With the unprecedented rise of flexible electronic technology, it is imperative to develop the matched flexible power supply systems. Magnesium ion battery (MIB), as a promising next-generation battery system, shows significant potential as a power source for flexible electronic devices. However, the research on flexible MIB remains in its infancy, and the exploration of novel and reliable flexible electrodes is crucial. Herein, a binder-free and flexible self-supporting electrode with bimetallic Bi–Sn nanoparticles anchored in carbon nanofiber (CNF@Bi-Sn) was fabricated via electrospinning method combined with subsequent calcinations, and applied to MIBs for the first time. The CNF@Bi-Sn simultaneously integrated the advantages of hierarchical porous carbon nanofiber framework, the homodisperse nanosized Bi-Sn particles, and the increased phase/grain boundaries, which were beneficial for improving the structural stability and facilitating Mg2+ diffusion kinetics.
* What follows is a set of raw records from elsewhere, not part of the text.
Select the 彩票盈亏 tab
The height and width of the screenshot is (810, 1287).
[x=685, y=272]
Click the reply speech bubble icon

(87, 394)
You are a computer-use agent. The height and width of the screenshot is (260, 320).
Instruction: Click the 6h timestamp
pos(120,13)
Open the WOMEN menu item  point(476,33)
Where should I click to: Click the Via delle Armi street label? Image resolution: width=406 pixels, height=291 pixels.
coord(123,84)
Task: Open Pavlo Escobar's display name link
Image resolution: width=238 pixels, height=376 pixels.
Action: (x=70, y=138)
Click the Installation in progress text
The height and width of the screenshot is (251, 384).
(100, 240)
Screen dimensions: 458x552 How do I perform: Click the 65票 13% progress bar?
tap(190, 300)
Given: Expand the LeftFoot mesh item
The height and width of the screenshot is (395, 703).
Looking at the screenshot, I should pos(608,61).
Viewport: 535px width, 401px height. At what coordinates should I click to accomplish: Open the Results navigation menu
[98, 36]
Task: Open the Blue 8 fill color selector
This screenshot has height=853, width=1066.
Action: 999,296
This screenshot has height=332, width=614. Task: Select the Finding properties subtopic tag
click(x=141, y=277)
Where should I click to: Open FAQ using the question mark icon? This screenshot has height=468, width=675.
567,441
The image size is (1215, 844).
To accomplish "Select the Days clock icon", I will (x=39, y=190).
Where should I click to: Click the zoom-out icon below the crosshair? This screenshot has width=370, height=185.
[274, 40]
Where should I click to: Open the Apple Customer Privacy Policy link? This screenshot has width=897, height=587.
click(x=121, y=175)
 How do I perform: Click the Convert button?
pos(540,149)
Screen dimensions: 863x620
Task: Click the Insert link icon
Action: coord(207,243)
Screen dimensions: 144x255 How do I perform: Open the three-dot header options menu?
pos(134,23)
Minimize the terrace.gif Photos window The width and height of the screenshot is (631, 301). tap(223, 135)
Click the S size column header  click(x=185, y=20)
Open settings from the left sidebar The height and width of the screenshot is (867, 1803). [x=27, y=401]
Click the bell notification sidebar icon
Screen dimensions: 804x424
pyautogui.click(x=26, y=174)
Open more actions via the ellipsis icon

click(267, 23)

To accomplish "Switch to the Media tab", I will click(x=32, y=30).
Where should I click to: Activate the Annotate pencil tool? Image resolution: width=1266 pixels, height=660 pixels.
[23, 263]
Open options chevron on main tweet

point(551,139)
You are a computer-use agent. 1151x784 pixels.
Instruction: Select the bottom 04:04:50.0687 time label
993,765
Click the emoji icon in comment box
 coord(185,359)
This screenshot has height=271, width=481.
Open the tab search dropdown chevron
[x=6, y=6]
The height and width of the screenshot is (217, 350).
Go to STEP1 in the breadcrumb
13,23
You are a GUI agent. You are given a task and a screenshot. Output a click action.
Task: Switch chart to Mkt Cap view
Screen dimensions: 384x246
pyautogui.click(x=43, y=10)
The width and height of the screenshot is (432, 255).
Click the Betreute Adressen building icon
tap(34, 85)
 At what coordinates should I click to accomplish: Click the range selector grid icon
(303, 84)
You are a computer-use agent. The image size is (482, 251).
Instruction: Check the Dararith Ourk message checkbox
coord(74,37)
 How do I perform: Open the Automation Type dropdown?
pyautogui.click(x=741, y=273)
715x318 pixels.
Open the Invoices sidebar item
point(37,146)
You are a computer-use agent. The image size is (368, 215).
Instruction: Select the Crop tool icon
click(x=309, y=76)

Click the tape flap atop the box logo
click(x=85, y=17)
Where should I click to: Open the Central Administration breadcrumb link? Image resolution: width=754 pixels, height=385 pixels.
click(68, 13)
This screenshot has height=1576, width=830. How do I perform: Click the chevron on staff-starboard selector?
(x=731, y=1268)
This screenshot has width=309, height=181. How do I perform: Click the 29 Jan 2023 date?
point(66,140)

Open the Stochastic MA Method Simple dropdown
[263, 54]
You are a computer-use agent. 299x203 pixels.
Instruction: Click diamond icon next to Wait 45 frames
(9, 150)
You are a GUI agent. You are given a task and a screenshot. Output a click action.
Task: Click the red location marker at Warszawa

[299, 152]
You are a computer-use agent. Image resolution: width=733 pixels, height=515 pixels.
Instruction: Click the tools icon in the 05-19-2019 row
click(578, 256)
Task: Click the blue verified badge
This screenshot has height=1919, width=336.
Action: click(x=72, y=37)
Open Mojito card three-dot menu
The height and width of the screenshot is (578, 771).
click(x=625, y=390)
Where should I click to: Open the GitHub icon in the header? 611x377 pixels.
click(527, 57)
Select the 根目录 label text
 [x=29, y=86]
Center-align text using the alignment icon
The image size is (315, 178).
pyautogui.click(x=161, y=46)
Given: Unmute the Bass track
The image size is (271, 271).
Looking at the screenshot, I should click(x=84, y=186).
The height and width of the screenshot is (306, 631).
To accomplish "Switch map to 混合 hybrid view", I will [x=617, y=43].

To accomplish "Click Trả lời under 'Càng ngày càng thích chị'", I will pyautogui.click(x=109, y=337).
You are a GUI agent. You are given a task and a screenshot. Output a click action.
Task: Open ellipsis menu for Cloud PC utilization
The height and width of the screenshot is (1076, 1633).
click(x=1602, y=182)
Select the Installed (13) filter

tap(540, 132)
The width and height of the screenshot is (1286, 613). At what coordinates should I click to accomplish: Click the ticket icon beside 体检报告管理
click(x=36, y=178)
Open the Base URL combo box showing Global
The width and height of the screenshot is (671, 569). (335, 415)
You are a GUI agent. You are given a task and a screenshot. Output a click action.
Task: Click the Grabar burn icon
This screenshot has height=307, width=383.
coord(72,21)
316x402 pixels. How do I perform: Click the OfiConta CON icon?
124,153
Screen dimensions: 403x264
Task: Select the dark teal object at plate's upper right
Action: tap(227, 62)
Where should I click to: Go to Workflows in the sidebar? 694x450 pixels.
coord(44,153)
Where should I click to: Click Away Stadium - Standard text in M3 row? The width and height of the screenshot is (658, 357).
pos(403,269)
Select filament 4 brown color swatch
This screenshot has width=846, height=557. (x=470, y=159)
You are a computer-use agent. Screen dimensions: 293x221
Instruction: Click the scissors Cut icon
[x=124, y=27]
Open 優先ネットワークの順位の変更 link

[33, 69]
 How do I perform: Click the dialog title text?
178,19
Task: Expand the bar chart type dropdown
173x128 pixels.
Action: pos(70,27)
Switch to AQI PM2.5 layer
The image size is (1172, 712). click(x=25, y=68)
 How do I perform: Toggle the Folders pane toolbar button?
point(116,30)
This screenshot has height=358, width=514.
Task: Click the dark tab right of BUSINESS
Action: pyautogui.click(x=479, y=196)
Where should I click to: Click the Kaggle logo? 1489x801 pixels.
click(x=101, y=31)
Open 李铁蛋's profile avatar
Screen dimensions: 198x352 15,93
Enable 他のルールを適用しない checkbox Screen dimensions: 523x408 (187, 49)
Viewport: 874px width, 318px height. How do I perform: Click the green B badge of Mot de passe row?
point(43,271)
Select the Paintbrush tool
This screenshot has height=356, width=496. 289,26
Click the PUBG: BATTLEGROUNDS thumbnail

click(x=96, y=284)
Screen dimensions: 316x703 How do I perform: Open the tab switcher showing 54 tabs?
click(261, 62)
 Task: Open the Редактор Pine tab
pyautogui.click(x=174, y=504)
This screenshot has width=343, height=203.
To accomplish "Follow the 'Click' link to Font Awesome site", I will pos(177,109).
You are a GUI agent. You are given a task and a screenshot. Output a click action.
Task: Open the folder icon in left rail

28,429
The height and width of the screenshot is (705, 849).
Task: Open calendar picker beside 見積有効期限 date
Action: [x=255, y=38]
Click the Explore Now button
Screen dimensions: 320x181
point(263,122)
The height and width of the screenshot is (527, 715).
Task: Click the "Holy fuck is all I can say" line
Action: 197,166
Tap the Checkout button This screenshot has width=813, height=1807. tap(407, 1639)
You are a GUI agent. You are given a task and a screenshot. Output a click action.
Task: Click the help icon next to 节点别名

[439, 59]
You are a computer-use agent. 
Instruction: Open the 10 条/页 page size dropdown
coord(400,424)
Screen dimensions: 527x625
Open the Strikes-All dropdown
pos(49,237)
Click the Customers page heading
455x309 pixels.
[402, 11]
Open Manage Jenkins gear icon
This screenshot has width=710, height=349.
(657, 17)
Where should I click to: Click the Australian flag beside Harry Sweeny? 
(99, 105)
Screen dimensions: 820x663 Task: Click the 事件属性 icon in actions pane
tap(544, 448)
The CNF@Bi-Sn alloy anode demonstrated impressive performance with high initial specific capacity of 738mAh/g, exceptional rate capability and outstanding cycling stability of 150mAh/g at 40 mA g−1 after 100 cycles. Significantly, the quantitative kinetic analysis, ex-situ SEM, TEM and XRD were conducted to reveal the structural evolution during cycling and the magnesium storage mechanism based on reversible two-phase alloying/de-alloying transformation reactions. Furthermore, the full batteries were assembled, demonstrating its potential for practical applications. This protocol sheds light on exploring high-performance flexible self-supporting alloy anode for future flexible power systems.

Abstract Image

双金属铋锡纳米颗粒原位锚定在纳米碳纤维中作为先进镁离子电池的柔性自支撑阳极
随着柔性电子技术的空前发展,开发与之配套的柔性电源系统势在必行。镁离子电池(MIB)作为一种极具发展前景的下一代电池系统,在柔性电子设备的电源领域显示出巨大的潜力。然而,柔性电极的研究仍处于起步阶段,探索新颖可靠的柔性电极至关重要。本文采用静电纺丝结合后续煅烧的方法,制备了一种无粘结剂、柔性的双金属Bi-Sn纳米粒子锚定在纳米碳纤维(CNF@Bi-Sn)上的自支撑电极,并首次应用于纳米材料。CNF@Bi-Sn同时结合了分层多孔碳纳米纤维骨架、均匀分散的纳米Bi-Sn颗粒和增大的相/晶界等优点,有利于提高结构稳定性和促进Mg2+扩散动力学。CNF@Bi-Sn合金阳极表现出令人印象深刻的性能,具有738mAh/g的高初始比容量,卓越的倍率能力和出色的循环稳定性,在40 mA g−1循环100次后可达到150mAh/g。通过定量动力学分析、非原位SEM、TEM和XRD分析,揭示了循环过程中的结构演变以及基于可逆的两相合金化/脱合金化转变反应的镁储存机理。此外,还组装了完整的电池,展示了其实际应用的潜力。该协议为探索未来柔性电力系统的高性能柔性自支撑合金阳极提供了思路。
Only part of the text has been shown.